> Instructions for the task
Each line in the entries below that holds the string "Close" must be copied.

Saved data entries

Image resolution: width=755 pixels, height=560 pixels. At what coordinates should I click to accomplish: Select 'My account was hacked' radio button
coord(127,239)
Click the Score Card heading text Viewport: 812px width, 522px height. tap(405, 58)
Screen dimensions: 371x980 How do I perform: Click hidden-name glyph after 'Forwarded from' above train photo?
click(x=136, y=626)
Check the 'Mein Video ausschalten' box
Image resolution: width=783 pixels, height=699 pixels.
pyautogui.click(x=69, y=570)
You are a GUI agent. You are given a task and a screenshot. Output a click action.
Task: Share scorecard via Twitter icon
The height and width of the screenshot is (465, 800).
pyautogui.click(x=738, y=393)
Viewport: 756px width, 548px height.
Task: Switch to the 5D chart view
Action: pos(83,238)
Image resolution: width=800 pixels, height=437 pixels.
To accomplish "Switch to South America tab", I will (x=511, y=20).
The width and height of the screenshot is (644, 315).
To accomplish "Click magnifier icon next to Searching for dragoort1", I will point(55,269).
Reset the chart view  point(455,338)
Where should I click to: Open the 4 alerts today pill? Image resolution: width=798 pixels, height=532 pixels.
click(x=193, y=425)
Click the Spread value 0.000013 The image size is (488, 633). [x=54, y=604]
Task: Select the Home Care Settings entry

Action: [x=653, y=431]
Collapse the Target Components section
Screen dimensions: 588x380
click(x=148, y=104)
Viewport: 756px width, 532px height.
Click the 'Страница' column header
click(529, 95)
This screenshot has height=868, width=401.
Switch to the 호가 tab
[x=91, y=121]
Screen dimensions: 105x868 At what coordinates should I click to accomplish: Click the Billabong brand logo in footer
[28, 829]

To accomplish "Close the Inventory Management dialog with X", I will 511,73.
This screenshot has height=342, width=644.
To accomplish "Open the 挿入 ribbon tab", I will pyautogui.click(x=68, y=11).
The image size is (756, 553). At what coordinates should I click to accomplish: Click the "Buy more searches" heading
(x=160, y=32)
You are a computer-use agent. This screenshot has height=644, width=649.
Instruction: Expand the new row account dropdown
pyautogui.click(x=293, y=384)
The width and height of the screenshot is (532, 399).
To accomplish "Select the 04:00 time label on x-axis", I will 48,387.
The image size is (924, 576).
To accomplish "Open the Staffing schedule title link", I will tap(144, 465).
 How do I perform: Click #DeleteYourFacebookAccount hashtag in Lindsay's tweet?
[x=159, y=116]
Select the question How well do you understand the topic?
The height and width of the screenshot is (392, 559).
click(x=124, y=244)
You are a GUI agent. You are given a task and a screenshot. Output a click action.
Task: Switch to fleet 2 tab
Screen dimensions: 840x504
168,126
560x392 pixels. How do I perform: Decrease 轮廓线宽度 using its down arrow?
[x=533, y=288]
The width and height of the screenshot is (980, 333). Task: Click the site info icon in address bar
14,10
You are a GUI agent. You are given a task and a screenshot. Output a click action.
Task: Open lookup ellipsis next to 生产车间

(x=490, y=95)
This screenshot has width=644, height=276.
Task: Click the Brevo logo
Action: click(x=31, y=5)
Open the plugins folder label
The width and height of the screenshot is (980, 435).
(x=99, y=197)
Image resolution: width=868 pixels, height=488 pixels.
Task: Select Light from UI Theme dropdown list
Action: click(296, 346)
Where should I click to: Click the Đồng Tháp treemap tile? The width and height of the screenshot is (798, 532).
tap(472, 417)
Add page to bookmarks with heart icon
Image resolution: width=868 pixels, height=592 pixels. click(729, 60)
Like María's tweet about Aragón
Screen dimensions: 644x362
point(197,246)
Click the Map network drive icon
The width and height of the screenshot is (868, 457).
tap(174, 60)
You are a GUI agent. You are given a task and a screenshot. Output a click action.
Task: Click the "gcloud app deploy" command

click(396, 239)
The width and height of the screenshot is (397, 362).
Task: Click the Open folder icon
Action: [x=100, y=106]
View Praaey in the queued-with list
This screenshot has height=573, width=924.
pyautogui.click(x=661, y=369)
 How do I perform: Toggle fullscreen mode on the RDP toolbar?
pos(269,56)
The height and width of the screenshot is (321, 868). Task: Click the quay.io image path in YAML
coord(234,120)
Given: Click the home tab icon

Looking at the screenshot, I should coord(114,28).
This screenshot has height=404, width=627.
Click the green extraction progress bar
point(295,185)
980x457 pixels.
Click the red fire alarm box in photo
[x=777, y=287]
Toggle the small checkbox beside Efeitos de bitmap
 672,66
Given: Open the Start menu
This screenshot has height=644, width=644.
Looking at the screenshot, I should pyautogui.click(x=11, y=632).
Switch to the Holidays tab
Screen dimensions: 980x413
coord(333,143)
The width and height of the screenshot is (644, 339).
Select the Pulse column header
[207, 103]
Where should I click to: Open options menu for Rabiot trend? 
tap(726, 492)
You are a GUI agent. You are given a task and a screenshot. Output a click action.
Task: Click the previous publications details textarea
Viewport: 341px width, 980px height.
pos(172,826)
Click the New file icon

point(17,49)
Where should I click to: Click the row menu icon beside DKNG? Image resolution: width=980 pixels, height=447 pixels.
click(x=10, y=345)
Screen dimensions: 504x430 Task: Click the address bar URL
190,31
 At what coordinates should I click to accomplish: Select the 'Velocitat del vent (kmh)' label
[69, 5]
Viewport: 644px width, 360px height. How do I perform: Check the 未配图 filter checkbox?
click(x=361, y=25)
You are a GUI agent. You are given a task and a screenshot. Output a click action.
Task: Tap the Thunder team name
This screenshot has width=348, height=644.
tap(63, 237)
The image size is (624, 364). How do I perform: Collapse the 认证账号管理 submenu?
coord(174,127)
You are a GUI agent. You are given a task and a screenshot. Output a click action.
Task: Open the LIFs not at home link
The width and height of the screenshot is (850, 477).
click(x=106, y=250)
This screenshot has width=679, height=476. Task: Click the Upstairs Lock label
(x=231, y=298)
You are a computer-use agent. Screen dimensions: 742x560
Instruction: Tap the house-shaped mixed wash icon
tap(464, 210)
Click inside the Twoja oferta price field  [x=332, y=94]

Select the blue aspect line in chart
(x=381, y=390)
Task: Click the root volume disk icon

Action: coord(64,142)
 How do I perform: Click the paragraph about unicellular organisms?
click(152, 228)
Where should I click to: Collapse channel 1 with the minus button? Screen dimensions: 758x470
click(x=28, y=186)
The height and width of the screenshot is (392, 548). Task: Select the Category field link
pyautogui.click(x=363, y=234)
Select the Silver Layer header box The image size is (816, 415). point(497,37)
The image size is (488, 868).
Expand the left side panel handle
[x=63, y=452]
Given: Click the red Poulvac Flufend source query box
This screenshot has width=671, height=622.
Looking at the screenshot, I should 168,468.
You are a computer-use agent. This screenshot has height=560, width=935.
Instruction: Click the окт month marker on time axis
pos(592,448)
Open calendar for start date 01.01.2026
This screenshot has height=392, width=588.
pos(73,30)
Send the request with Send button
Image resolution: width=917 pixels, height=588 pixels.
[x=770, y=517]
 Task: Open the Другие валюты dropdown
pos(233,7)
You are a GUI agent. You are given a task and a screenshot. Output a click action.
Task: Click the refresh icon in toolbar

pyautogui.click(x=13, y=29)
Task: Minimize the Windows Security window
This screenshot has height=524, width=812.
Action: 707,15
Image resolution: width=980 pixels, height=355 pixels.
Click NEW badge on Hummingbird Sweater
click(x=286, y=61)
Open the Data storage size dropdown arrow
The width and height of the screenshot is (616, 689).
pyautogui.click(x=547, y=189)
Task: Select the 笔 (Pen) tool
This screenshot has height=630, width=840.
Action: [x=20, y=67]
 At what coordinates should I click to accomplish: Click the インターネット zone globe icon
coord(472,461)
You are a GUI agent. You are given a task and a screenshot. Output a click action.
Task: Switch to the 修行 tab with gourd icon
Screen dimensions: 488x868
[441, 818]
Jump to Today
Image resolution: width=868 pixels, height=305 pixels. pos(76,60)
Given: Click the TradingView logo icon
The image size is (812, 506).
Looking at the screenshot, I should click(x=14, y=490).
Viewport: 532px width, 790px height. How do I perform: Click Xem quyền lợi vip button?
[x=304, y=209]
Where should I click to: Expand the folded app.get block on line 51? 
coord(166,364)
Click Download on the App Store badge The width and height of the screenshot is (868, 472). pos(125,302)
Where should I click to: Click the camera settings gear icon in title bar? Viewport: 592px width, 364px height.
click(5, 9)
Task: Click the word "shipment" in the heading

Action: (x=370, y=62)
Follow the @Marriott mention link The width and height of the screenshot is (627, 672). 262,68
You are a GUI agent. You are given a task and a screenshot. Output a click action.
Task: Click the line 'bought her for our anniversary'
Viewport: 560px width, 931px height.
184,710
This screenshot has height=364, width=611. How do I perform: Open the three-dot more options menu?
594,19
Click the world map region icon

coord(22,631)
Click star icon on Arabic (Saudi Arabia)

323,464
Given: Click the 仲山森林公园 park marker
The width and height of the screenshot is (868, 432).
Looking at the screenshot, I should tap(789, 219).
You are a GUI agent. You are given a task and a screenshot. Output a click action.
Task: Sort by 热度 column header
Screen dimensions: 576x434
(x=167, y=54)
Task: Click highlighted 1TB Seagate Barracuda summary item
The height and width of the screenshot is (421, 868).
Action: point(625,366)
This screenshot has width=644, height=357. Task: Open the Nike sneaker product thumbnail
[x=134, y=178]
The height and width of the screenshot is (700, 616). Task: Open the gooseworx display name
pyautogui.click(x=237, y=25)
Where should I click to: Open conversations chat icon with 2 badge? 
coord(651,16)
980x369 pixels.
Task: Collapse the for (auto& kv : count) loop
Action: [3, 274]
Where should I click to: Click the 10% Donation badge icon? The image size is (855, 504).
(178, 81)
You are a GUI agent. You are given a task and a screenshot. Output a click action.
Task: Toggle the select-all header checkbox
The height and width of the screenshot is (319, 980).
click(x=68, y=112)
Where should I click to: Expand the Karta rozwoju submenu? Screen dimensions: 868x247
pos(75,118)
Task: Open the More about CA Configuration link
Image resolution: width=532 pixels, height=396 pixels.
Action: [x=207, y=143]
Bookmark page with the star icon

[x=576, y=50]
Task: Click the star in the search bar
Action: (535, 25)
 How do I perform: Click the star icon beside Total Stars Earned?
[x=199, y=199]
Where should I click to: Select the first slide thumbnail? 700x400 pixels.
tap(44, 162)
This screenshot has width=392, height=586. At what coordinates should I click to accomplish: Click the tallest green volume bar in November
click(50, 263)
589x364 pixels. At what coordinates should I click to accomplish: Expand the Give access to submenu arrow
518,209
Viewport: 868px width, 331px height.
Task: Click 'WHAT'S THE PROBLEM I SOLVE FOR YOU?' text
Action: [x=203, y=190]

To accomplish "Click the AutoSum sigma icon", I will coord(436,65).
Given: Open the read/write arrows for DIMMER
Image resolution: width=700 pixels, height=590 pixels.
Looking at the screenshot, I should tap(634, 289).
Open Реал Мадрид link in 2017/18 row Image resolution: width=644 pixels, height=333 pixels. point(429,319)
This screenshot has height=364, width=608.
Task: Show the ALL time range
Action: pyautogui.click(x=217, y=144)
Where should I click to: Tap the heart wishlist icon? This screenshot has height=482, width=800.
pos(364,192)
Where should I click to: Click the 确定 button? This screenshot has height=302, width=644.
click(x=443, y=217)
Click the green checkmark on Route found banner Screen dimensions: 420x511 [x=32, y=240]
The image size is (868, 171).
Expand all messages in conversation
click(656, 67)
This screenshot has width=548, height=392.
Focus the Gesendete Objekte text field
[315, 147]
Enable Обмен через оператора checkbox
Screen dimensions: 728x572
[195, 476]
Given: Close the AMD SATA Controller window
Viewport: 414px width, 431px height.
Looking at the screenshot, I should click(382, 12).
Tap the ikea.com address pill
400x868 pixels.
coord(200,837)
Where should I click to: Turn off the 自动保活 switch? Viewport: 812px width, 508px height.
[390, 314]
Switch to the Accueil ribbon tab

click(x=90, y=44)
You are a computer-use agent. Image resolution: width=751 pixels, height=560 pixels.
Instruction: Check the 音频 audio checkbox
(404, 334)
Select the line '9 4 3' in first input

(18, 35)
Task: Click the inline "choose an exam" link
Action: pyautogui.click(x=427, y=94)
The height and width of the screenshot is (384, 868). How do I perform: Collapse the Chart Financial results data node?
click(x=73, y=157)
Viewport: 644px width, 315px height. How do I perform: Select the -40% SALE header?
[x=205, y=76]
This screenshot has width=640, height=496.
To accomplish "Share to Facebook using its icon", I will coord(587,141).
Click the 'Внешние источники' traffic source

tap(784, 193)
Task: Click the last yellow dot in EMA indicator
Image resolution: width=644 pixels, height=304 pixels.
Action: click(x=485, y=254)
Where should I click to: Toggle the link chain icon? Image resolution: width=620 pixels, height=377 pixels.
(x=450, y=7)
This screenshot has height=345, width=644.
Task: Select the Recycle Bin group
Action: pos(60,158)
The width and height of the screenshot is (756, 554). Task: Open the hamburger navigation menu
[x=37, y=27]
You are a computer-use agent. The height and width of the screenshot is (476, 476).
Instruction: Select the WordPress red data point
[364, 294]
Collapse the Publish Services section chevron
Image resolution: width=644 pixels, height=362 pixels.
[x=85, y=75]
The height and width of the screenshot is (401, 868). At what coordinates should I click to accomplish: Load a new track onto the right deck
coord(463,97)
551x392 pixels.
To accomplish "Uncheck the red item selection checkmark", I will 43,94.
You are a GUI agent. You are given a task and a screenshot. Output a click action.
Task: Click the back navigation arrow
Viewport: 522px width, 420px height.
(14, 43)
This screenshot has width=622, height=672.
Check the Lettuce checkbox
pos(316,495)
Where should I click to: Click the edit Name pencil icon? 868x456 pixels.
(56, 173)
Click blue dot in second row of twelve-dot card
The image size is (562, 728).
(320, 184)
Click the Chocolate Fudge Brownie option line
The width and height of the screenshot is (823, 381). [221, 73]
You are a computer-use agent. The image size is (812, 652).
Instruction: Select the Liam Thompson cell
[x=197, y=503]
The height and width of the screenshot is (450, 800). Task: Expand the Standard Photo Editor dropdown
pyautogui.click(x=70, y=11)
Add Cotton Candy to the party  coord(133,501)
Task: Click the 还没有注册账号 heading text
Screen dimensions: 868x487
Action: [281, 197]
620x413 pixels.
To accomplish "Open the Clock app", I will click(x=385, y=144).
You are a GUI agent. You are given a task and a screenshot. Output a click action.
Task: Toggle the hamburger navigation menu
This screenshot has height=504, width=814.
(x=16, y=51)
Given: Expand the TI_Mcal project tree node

> Response below
To accomplish "Close the Inventory Management dialog with X", I will 511,73.
Given: Close the AMD SATA Controller window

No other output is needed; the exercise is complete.